MP1 — Event Ordering

MP1: Event Ordering

Due: 11:59 p.m., Monday, March 9 Thursday, March 5

Notes

You are welcome to switch languages or groups from MP0. If you do change groups, please update us so we can update the cluster assignments.
You can reuse or extend your code from MP0, or any of the MP0 sample solutions (which will be posted 2 days after the MP0 deadline.)
You are allowed to use any programming language; however, the TAs will only help with the four supported languages: C/C++, Go, Java, and Python.
Your implementation will be tested on the CS425 VMs. It is your responsibility to make sure that the code runs on these VMs.
You can use TCP to ensure reliable, ordered unicast communication between any pair of the nodes, and you may use TCP errors to detect failures. You may also use other libraries to support unicast communication, message formatting / parsing, or RPC. You may not use a multicast communication library for this MP.

Overview

It is often useful to ensure that we can have a global ordering of events across processes in order to perform consistent actions across all processes. In this MP, your events will be transactions that move money between accounts; you will process them to maintain account balances, and use ordering to decide which of the transactions are successful.

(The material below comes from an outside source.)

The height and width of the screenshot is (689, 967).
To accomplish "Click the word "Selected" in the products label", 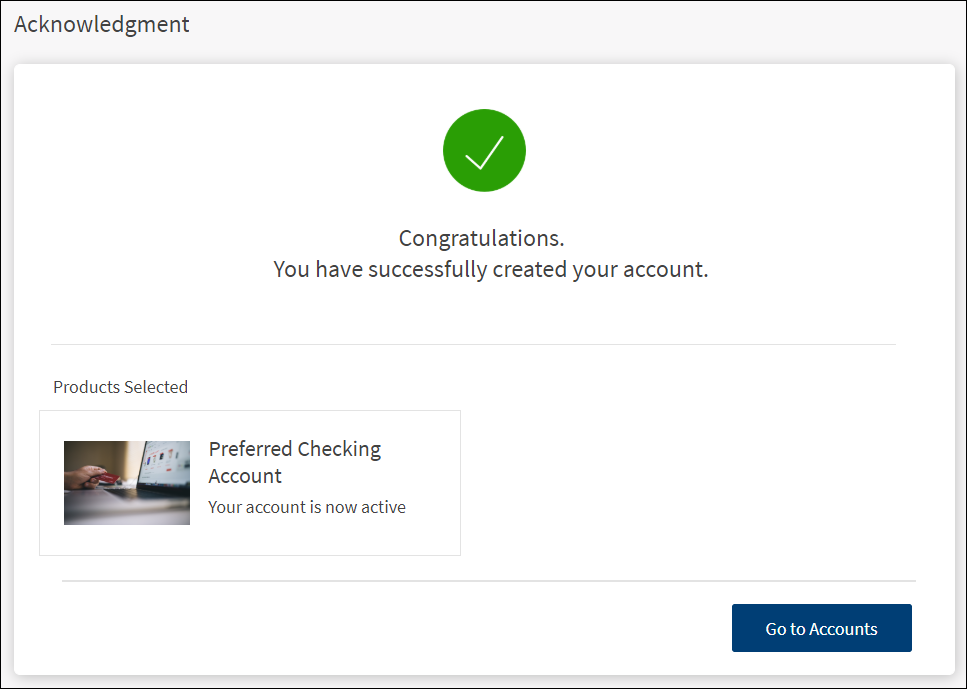I will (x=156, y=387).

Note that in an asynchronous system, it is impossible to know for sure which of two events happened first. As a result, you will want to use totally ordered multicast to ensure the ordering. You also will have to detect and handle the potential failure of any of the nodes in your system, so unlike MP0, you will not be able to use a centralized node as a manager.

Accounts and Transactions

Your system needs to keep track of accounts, each of which has a non-negative integer balance. Each account is named by a string of lowercase alphabetic characters such as wqkby and yxpqg. Initially, all accounts start with a balance of 0. A transaction either deposits some amount of funds into an account, or transfers funds between accounts:

DEPOSIT wqkby 10
DEPOSIT yxpqg 75
TRANSFER yxpqg -> wqkby 13

The first transaction deposits 10 units into account wqkby; the second one deposits 75 units into yxpqg and the third one transfers 13 from yxpqg to wqkby. Every 5 seconds, each node should print out a list of balances:

BALANCES wqkby:23 yxpqg:62

All DEPOSIT transactions are always successful; an account is automatically created if it does not exist. A TRANSFER transaction must use a source account that exists and has enough funds; the destination account is again automatically created if needed. A TRANFSER that would create a negative balance must be rejected. For example, if after the above 3 transactions we processed:

TRANSFER wqkby -> hreqp 20
TRANSFER wqkby -> buyqa 15

The first transfer would succeed, but the second one would be rejected, because there would not be enough funds left in wqkby for the second transfer. The balances at the end would be:

BALANCES wqkby:3 yxpqg:62 hreap:20

On the other hand, if the two transactions arrived in the opposite order:

TRANSFER wqkby -> buyqa 15
TRANSFER wqkby -> hreqp 20

then the transfer to buyqa would succeed and the transfer to hreap would fail, resulting in:

BALANCES wqkby:8 yxpqg:62 buyqa:15

(You may choose to include or omit accounts with 0 balances; any account with a non-zero balance must be reported)

Running the nodes

Your node should receive transactions from the standard input. Each node will be told how many other nodes will be running in an argument and connect to them. For simplicity, you may assume that the nodes are running on the first n VMs in your group (e.g., -01, -02, and -03 if n=3). You can also add a small start up delay to the generation of transactions to allow the nodes to come online and connect to each other, and you can assume that no node failures will occur during this time. You can also add an argument for a port number to use in your communications; e.g.: mp1_node 3 4321 to run 3 nodes on port 4321.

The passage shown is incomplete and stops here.